Content starts
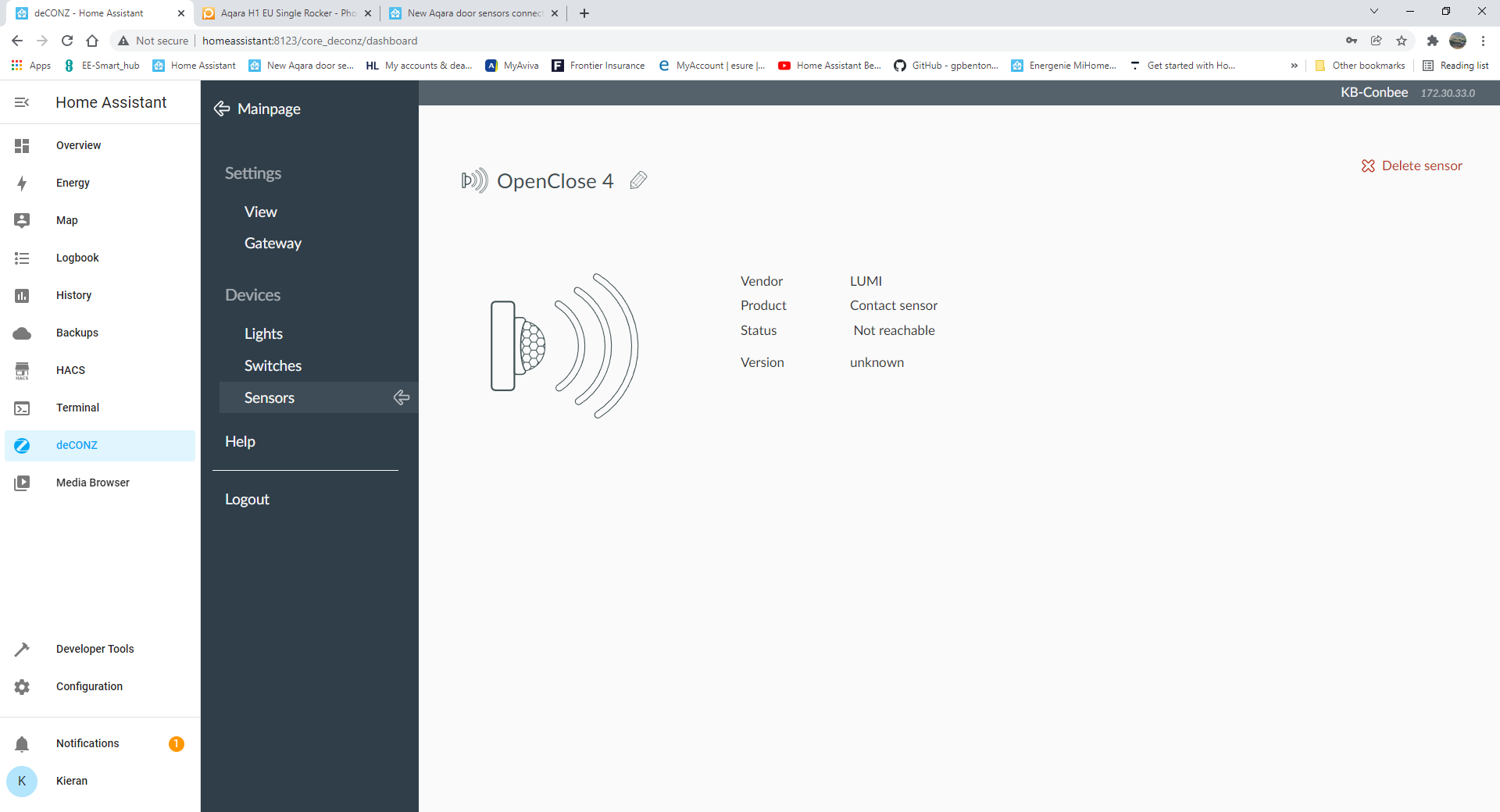Open the browser tab search chevron
The image size is (1500, 812).
pyautogui.click(x=1373, y=12)
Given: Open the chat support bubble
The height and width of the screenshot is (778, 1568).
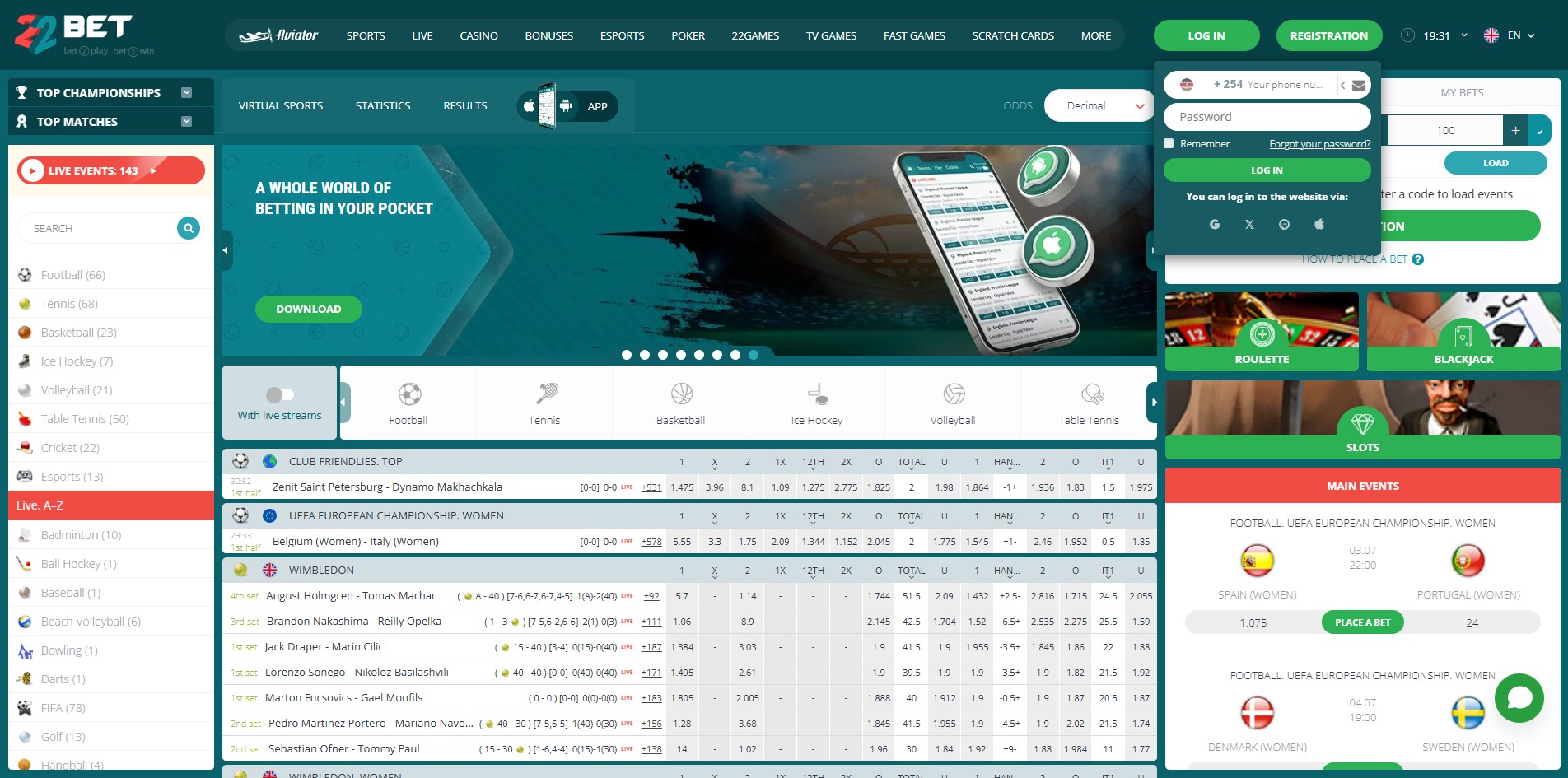Looking at the screenshot, I should click(x=1519, y=696).
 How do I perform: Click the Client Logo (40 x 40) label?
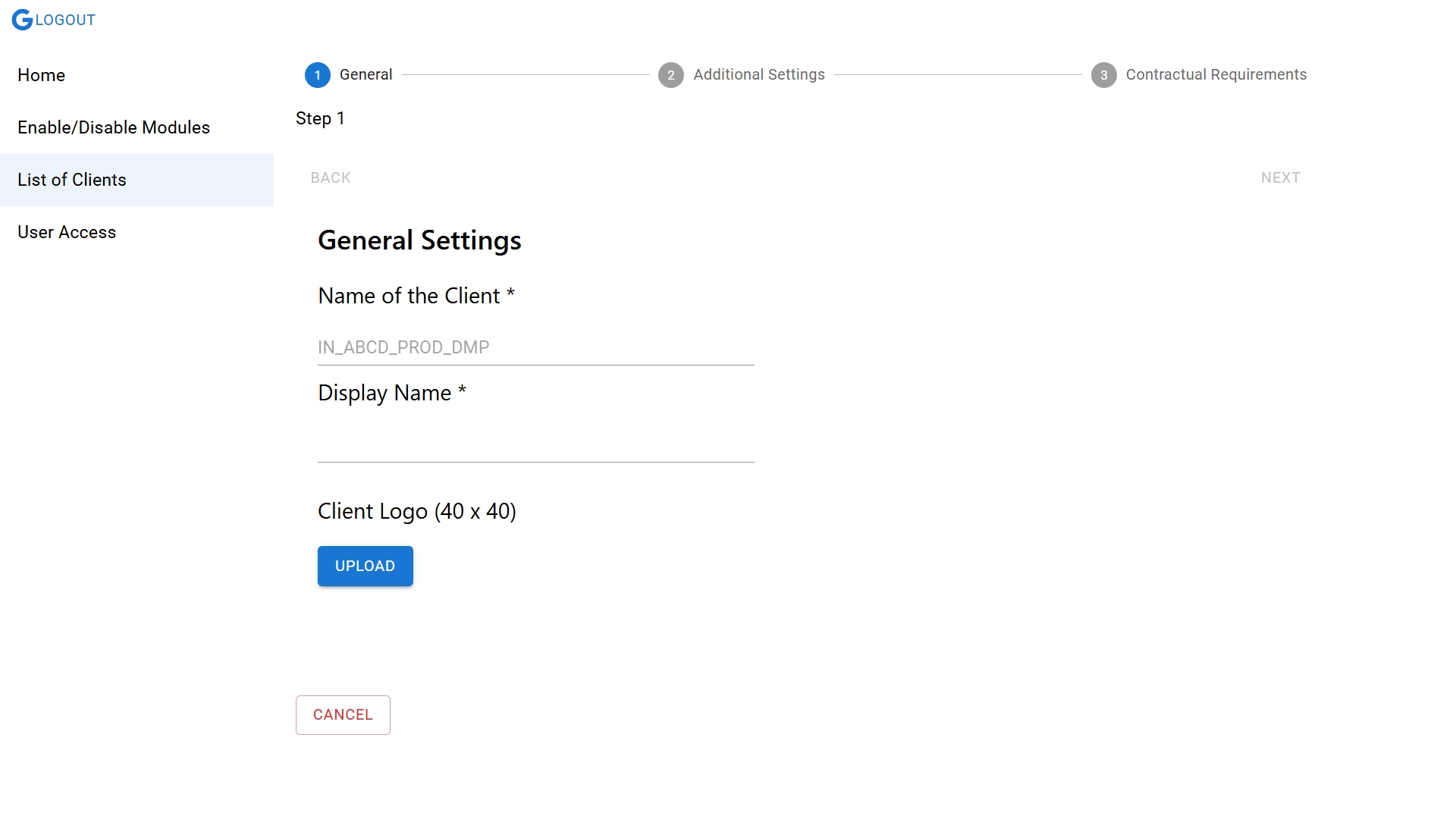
Content ends
**TASK DETAILS**. Once the line containing "Given: Open the chat support bubble" is found, transcribe it and the rest of the lines to the end of the listing above exactly, omitting all pictures.

**RESULT FOR THIS TASK**.
Given: Open the chat support bubble
The height and width of the screenshot is (778, 1568).
Looking at the screenshot, I should click(x=1519, y=696).
 How do I perform: Click the Client Logo (40 x 40) label?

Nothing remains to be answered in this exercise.